Larry Kudlow, Joe Kernen Talk ‘Deep State’ Plots In Real Credit To CNBC’s Journalistic Standards

“Is that a deep state move or is there something the average American should be worried about?”, a completely serious Joe Kernen asked Larry Kudlow, who chatted with his former CNBC colleagues on Thursday, in a mind-bogglingly silly interview the purpose of which was impossible to discern.

“Look, it was a congratulatory call, corruption came up”, Kudlow said of Donald Trump’s infamous July call with Ukraine’s Volodymyr Zelensky, who the public now knows was subjected to a relentless pressure campaign orchestrated by Rudy Giuliani, Trump donor-turned EU ambassador Gordon Sondland, former special envoy Kurt Volker and Rick Perry.

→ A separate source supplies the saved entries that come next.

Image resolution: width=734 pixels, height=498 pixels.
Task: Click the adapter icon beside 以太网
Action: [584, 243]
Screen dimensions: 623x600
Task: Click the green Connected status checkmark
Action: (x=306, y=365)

“I think President Trump was saying, why don’t you help clean up the last, 2016, 2015, 2014. I don’t think the president was aiming at 2020″, Kudlow attempted to explain.

 

To be clear, this is farcical for any number of reasons, not the least of which is that exactly nobody would have cared what Larry Kudlow had to say about this even if CNBC had grabbed him in the minutes after the transcript of the call was released.

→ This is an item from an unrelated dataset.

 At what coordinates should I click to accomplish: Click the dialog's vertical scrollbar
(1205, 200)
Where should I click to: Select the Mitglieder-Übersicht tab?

Now that the public has seen the whistle-blower complaint, been privy to the details of depositions from a parade of former officials (see here and here) including Marie Yovanovitch and read the indictment of Rudy Giuliani’s Ukraine fixers who were arrested last week on campaign finance charges tied in part to the scheme to have Yovanovitch ousted, Kudlow’s opinion is even more unnecessary and irrelevant than it would have been a month ago.

Larry – with his Gordon Gekko costumes and penchant for eliciting something akin to sympathy from the public – was an amusing stage prop for the White House for around six months. But starting earlier this year, he morphed into an economic propaganda minister and began to encroach on Fed independence. At that point, he wasn’t funny anymore. Now, he’s no different from everyone else in the administration – he lies for a living.

On Thursday, during the same interview with CNBC, Kudlow actually claimed that the Fed board staff are “deep state” operatives.

Asked by Andrew Ross Sorkin – who continues to co-anchor on CNBC despite tacitly lampooning the network in real time –  to “explain the role of Rudy Giuliani and his two associates who have been indicted”, Larry said “I don’t want to explain that”.

 

We bet you don’t, Larry. We bet you don’t.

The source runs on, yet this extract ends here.